| Exercise 1 |
In the excerpt on teaching contested topics in schools, translate this sentence into Spanish: "Adults are overwhelmingly supportive of public education, while wanting to see it improve."
| Exercise 2 |
Write the next part of the excerpt on teaching contested topics in schools, picking up after its final sentence.

| Excerpted text |
We have been surveying American adults’ beliefs about the potentially contested topics elementary and high school children should be learning in school since 2022. Based on our results, here are eight suggestions for those struggling to thread the needle between students learning to respectfully engage with diverse opinions, honoring parental authority and avoiding indoctrination.

Start with common ground.

Among the most surprising and hopeful results was strong bipartisan support for public schools. Adults are overwhelmingly supportive of public education, while wanting to see it improve. This bipartisan support for public schools provides a critical foundation necessary for communities to thread the needle.

Seek to understand others’ underlying beliefs.

Key to compromise is understanding others’ perspectives. We found large gaps related to core values; for example, three-quarters of Democrats think teaching children to embrace differences is a very important purpose of education, compared with just one-third of Republicans. More Republicans (81%) are worried about children feeling guilty if they learn about historical racism compared with Democrats (33%). More Republicans are worried than Democrats that learning about transgender or gay people might make children think about whether they are or want to be trans or gay. In both groups, people are somewhat more concerned about their children learning about trans people (66% of Republicans versus 23% of Democrats) than they are about lessons about gay people (55% versus 20%). We are better at listening to others’ perspectives when we feel heard ourselves.

| Dataset section |
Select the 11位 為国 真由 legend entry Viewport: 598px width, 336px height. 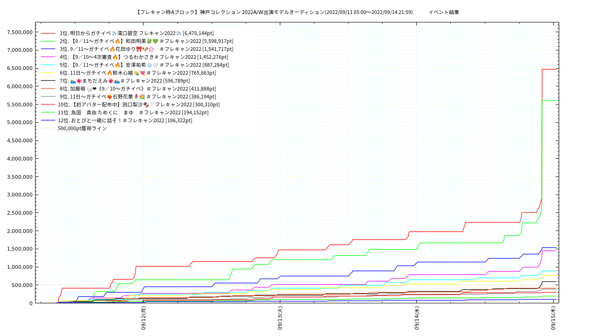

| Reply 1 |
Los adultos apoyan de manera abrumadora la educación pública, aunque desean que mejore.

| Reply 2 |
Come up with processes for reconciling disagreement.

Adults disagree about processes for reconciling disagreement regarding the content children are learning in school. This means communities need to develop mutually agreeable consensus-building processes like public panel deliberation, advisory groups and provisions for dissent. Involving children and teens could develop their current and future civic capabilities.

Educate adults about the challenges and consequences of opting children out of classroom content.

We learned that a brief message specifying potential benefits of children learning diverse perspectives, and the logistical drawbacks of opting individual children out of lessons, substantially reduces the opt-out preference, by 15 percentage points (25%), from 57% to 42%. This approach was equally effective for Democrats and Republicans and when considering younger and older students. Educators and school boards could use this model to craft messages sharing potential challenges and benefits relevant to their own communities.

Double down on approaches with broad support, like assigning diverse texts.

Three-quarters of adults (64% of Republicans and 87% of Democrats) agree children should read books written by people from racial minority groups because they provide different experiences and perspectives. Teachers may find assigning and discussing age-appropriate books written by diverse authors to address topics of race, gender and sexuality to be an approach their communities will accept.

Support teachers in facilitating discussion of potentially contested topics.

Rand’s nationally representative survey of teachers shows many are afraid to facilitate potentially contentious discussions and lack guidance from their leadership. Curriculum and aligned professional learning should be designed to equip teachers with the skills and confidence they need to facilitate their students’ discussions of potentially contested topics. School and district leaders can also make clear their support for such discussions.

Inform and involve parents.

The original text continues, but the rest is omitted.